Doing this in Saturn Cloud

The above instructions only require you to have a computer that can server traffic for your company, but it doesn’t cover anything about security or access control. At Saturn Cloud of course, we do everything with Saturn Cloud, so we’re definitely goign to cover how we host these at our company.

Building the Jupyter notebook report on Saturn Cloud

The following recipe (redacted) demonstrates how to build out reporting infrastructure on Saturn Cloud.

type: job
  name: cost-report-job
  owner: production
  description: ''
  image: hugo/operations:2024.03.07
  instance_type: xlarge
    PYTHONPATH: /home/jovyan/workspace/saturn-operations
    DASHBOARD_DATA_PATH: /home/jovyan/shared/production/hosted-data-and-stats/monitoring-dump
  working_directory: /home/jovyan/workspace/saturn-operations/scripts
      install: saturn-client saturnfs fastapi[all] papermill
  start_script: ''
    - url:
      path: /home/jovyan/workspace/saturn-operations
      public: false
      on_restart: reclone
      reference: null
      reference_type: branch
    - owner: production
      path: /home/jovyan/shared/production/hosted-data-and-stats
      name: hosted-data-and-stats
  command: bash
  scale: 1
  use_spot_instance: false
  schedule: 0 0,6,12,18 * * *
  concurrency_policy: Allow
  retries: 0

This is what this means. On some cron schedule (0 0,6,12,18 * * *), start a container with the hugo/operations:2024.03.07 docker image, install with pip the following extra_packages: saturn-client saturnfs fastapi[all] papermill, clone the saturn-operations.git git_repositories and execute the following command bash from the working_directory /home/jovyan/workspace/saturn-operations/scripts (which is inside the git repository).

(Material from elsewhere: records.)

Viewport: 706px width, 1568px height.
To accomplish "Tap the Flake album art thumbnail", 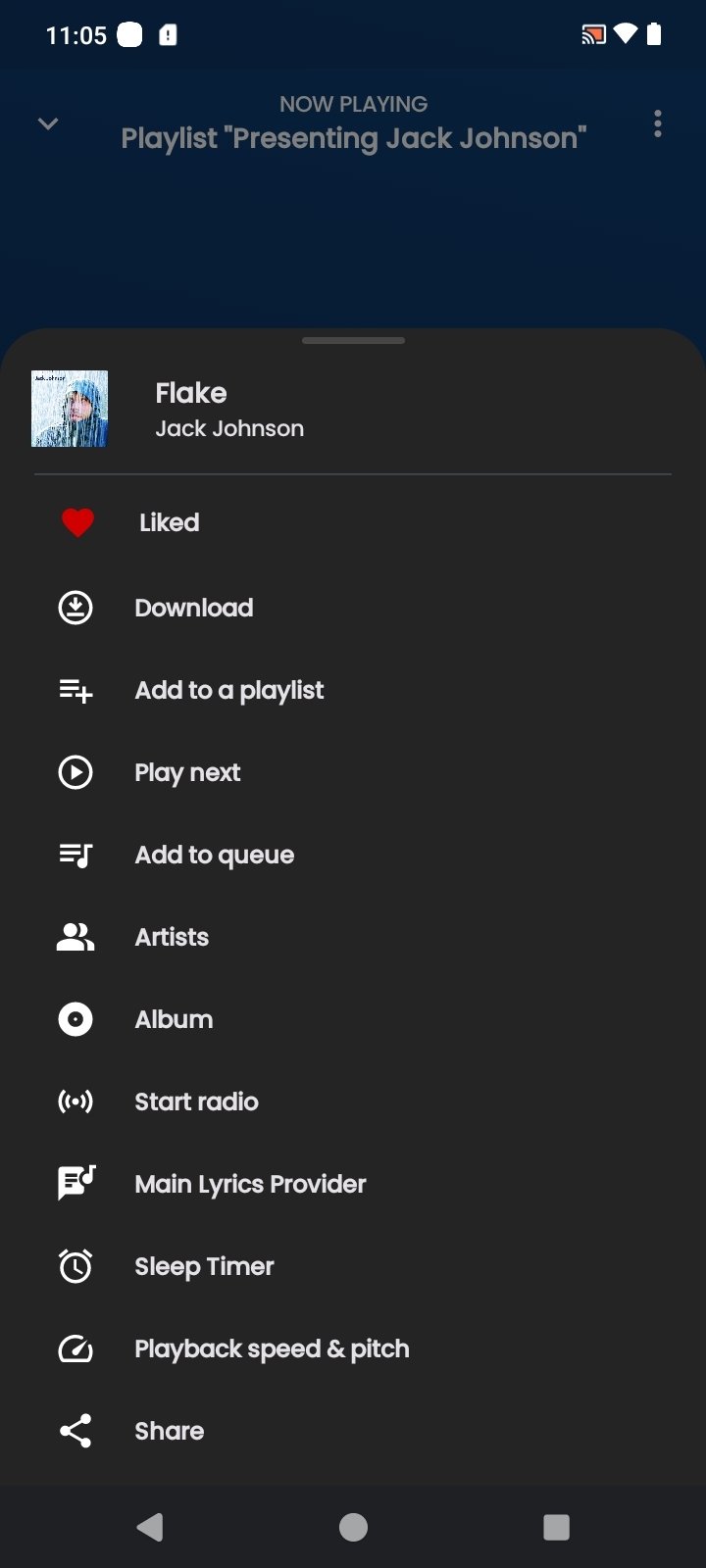I will click(70, 409).
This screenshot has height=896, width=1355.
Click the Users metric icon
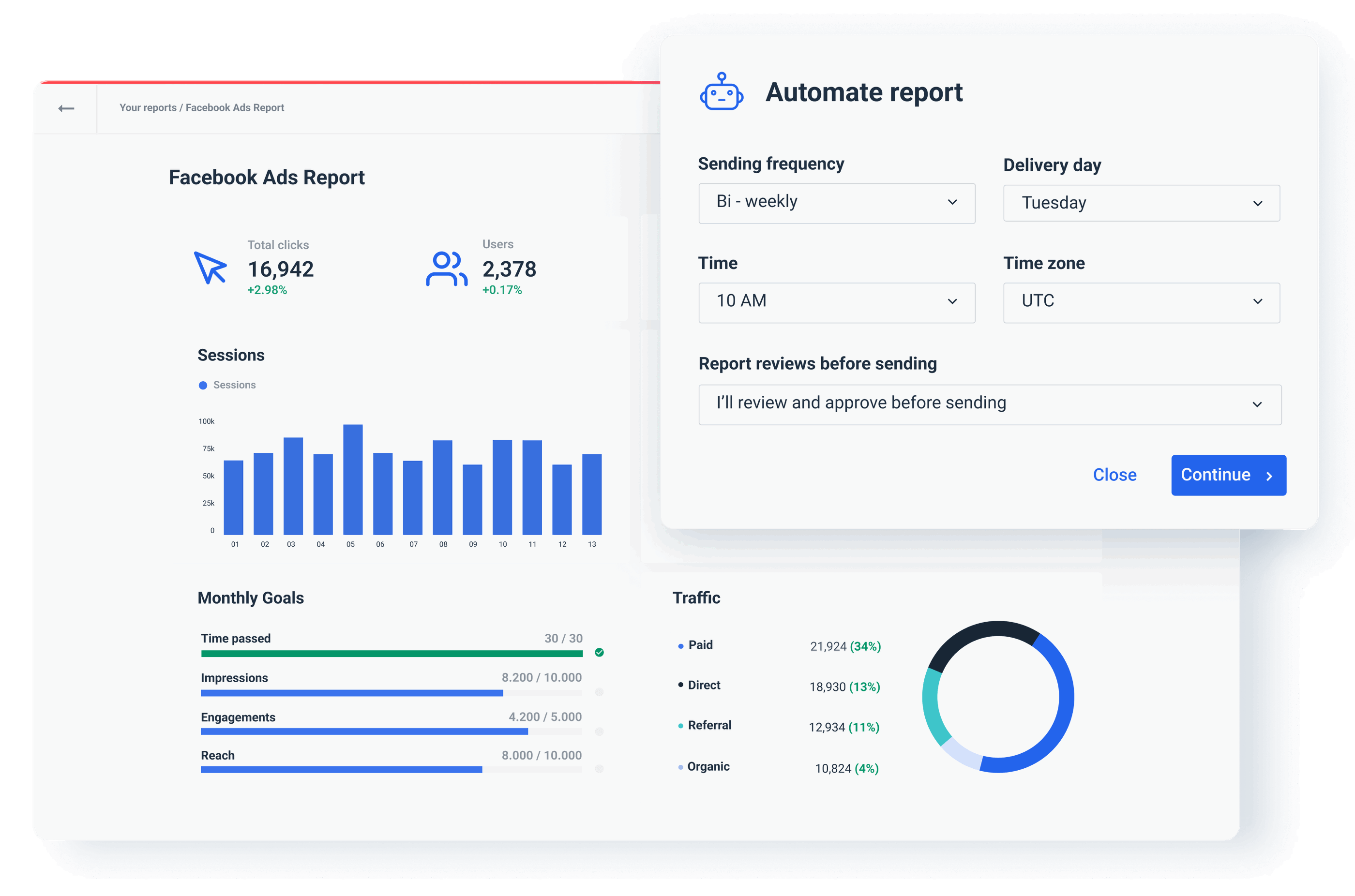447,269
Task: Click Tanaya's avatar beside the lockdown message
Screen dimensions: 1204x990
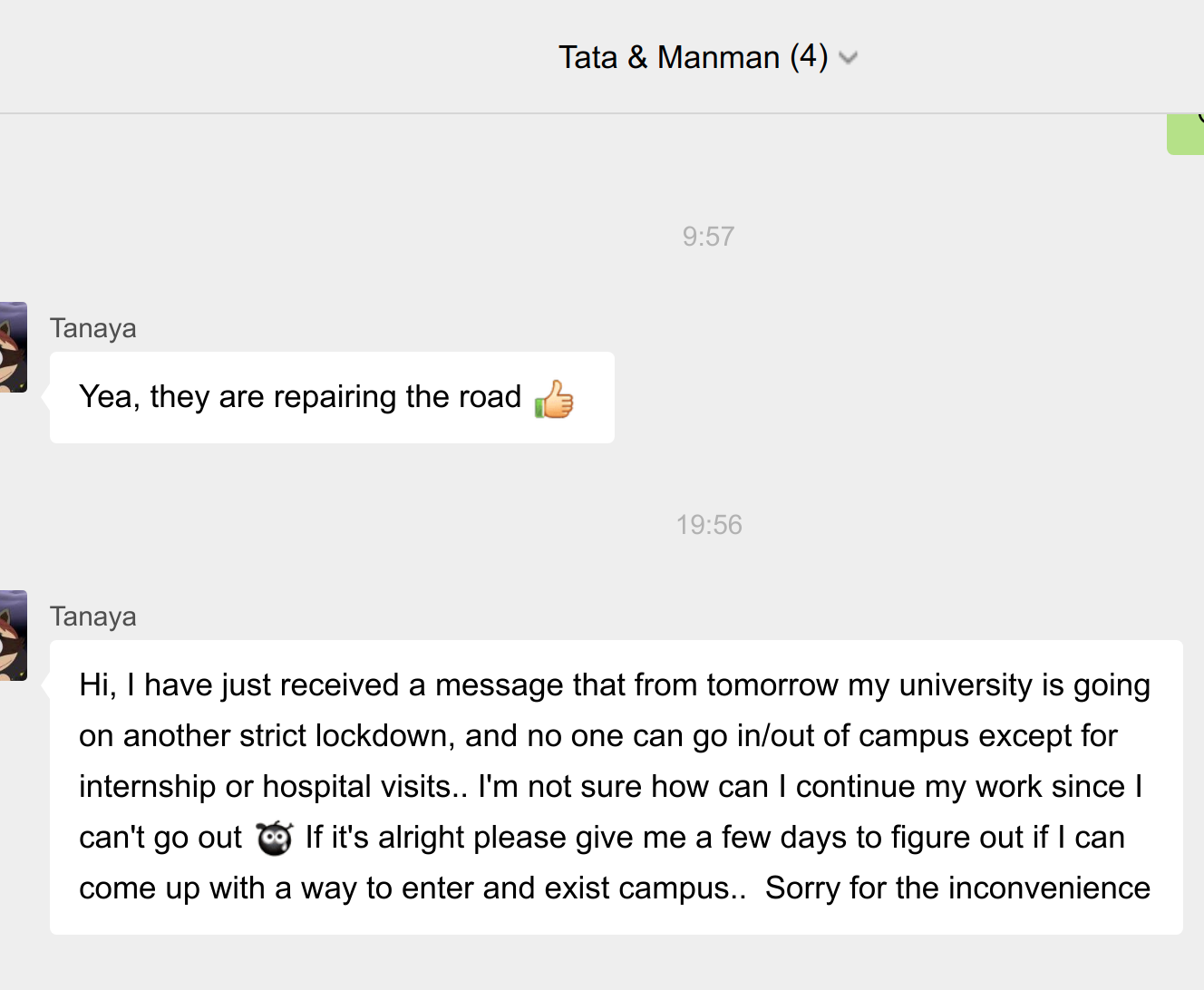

Mount the NFS shared_folders into the container. will execute a few notebooks and write the resulting html files to NFS.

Hosting the report

A Saturn Cloud Deployment can be used to actually serve the files.

type: deployment
  name: report-server
  owner: production
  description: ''
  image: saturncloud/saturn-python:2023.09.01
  instance_type: medium
  environment_variables: {}
  working_directory: /home/jovyan/shared/production/hosted-data-and-stats/
  start_script: ''
  git_repositories: []
  secrets: []
    - owner: production
      path: /home/jovyan/shared/production/hosted-data-and-stats
      name: hosted-data-and-stats
  start_dind: false
  command: python -m http.server
  scale: 1
  start_ssh: false
  use_spot_instance: false
    - subdomain: reports
      container_port: 8000
      visibility: owner
  viewers: []
  id: 3f6f92a172f245f7a262c4377b919643
  status: running

This is what this means. expose container_port 8000. Start a container with the hugo/operations:2024.03.07 docker image. Mount the NFS shared_folders into the container, and execute the following command python -m http.server

This service hosts all files on the NFS volume (which are being generated by cron). Since it is a deployment running in Saturn Cloud, that means you can use the networking tab to restrict which other users or groups at your company can access this report.

networking tab of SC resources


Reports don’t have to be complicated. This setup has been very robust and useful for simple reports we want to generate quickly that don’t need to be interactive. In a future post (or revision) we’ll go over how to augment your reports with papermill instead of just plain nbconvert.